Table Structure and Data Contents You will need to look at what attributes are available and what is the distribution of the data within each attribute. You must consider currently available data as well as projected future data. The distribution of data over each attribute is important because you want to ensure that the resulting data subsets are evenly distributed across the defined partitions.
Consider a table called PHONE_USAGE that contains detailed mobile phone call records with over 300 million records per month. It has many attributes including the toll type (toll_type_cd) and the date of call (call_date). Table 9-1 shows a sample row count for a month by toll_type_cd. As you can see, using this attribute would probably not be an ideal choice by which to create subsets since the distribution is heavily skewed toward LOCAL calls.
Table 9-2 looks at the distribution of the same data by the day of the week (for example, Sunday to Saturday based on call_date).

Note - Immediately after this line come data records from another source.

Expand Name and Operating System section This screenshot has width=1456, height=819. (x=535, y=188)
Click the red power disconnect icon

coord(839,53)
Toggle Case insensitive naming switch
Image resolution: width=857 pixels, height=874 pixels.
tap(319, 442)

We can see that the day of the week provides a relatively even distribution that is more suitable for partitioning.
How the Data Will Be Accessed To access the data, you will need to know what the commonest data selection criteria are. This is perhaps the most important part of the analysis because, as we stated earlier, query performance is the most noticeable
toll_type_cd
Record Count (Sample Month)
INTNL
27,296,802
CONTNL US
52,227,998
LOCAL
189,554,584
NRTH AMRCA
36,367,841
TABLE 9-1. Row Distribution by toll_type_cd Attribute
Day of the Week
Record Count (Sample Month)
(Based on call_date)
SUN
41,635,356
MON
44,235,019
TUE
42,875,502
WED
43,235,721
THU
43,922,997
FRI
45,005,293
SAT
44,537,337
TABLE 9-2. Row Distribution by Day of the Week
gain of data partitioning. In order for this to be realized, your data subsets need to be defined according to the commonest selection criteria so that unnecessary partitions can be pruned from the result set. The selection criteria will be determined largely by your user community and can be determined using historical query patterns (if available) or consulting business requirements.

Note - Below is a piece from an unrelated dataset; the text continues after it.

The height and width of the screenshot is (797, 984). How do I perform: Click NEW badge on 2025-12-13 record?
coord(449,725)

Referring to our example using the SALES table, our analysis of query patterns for a three-month period (averaging 400 queries per month) yields the results shown in Table 9-3.
Times Used in Query Selection Criteria
Attribute
(Average/Month)
prod_id
33
cust_id
40
time_id
355
channel_id
55
promo_id
298
quantity_sold
25
amount_sold
20
TABLE 9-3.Query Frequency of SALES Table Attributes
The analysis tells us that time_id and promo_id are both frequently used as query predicates. We would use this information along with the corresponding row distribution to determine which attribute would result in the better partitioning strategy.

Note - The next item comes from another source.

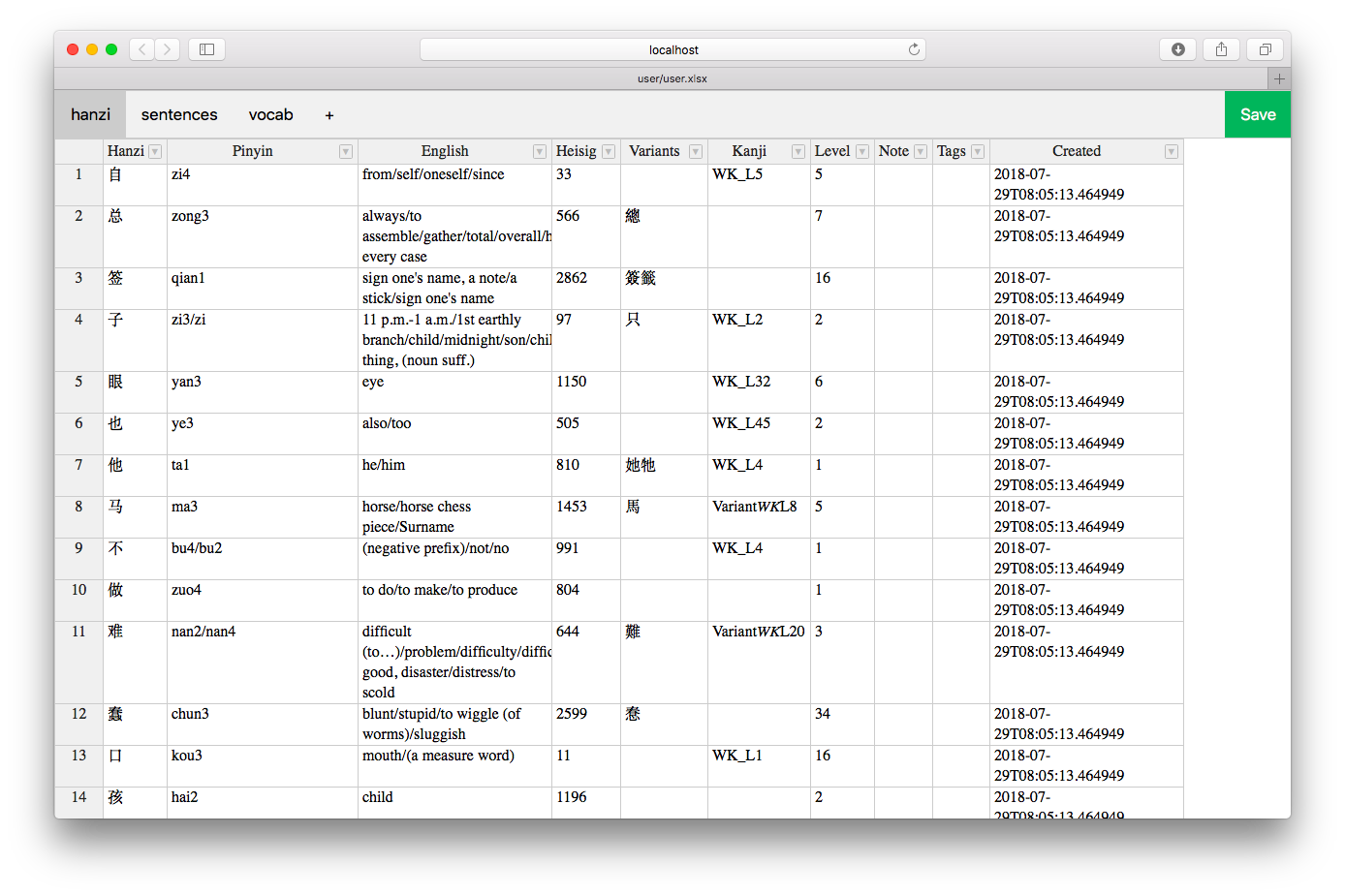Open a new browser tab with plus
The height and width of the screenshot is (896, 1345).
pos(1279,78)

Hardware Configuration Factors such as the number of physical disks and disk controllers will contribute to the effectiveness of your partitioning strategy. Generally, the greater the number of disks and/or controllers, the better—you can spread the partitions over more hardware to improve I/O performance.
Identify the Partition Key
Once you understand the characteristics of your candidate table, the next step in the partitioning process is to select the attribute(s) of the candidate table that will define the partition subsets and how the subsets will be defined. The selected attributes will form the partition key. Only one set of attributes can be chosen to partition the data. This is an important decision, since it will affect the manageability and usability of the table.
The results of your analysis of the candidate table should provide you with a good idea of which attributes to use. The best attributes will be those that satisfy the most criteria. Keep in mind though, that the adage “you can satisfy some of the criteria some of the time, but you can’t satisfy all of the criteria all of the time” applies here. Despite your best efforts and planning, there will still be situations when the table will be treated as if it were nonpartitioned. Take, for example, a perfectly valid query submitted by the user community that does not include the attributes of the partition key as part of the selection criteria, or groups by the partition key. In this case, data from the entire table (that is, all partitions) would be scanned in order to satisfy the request.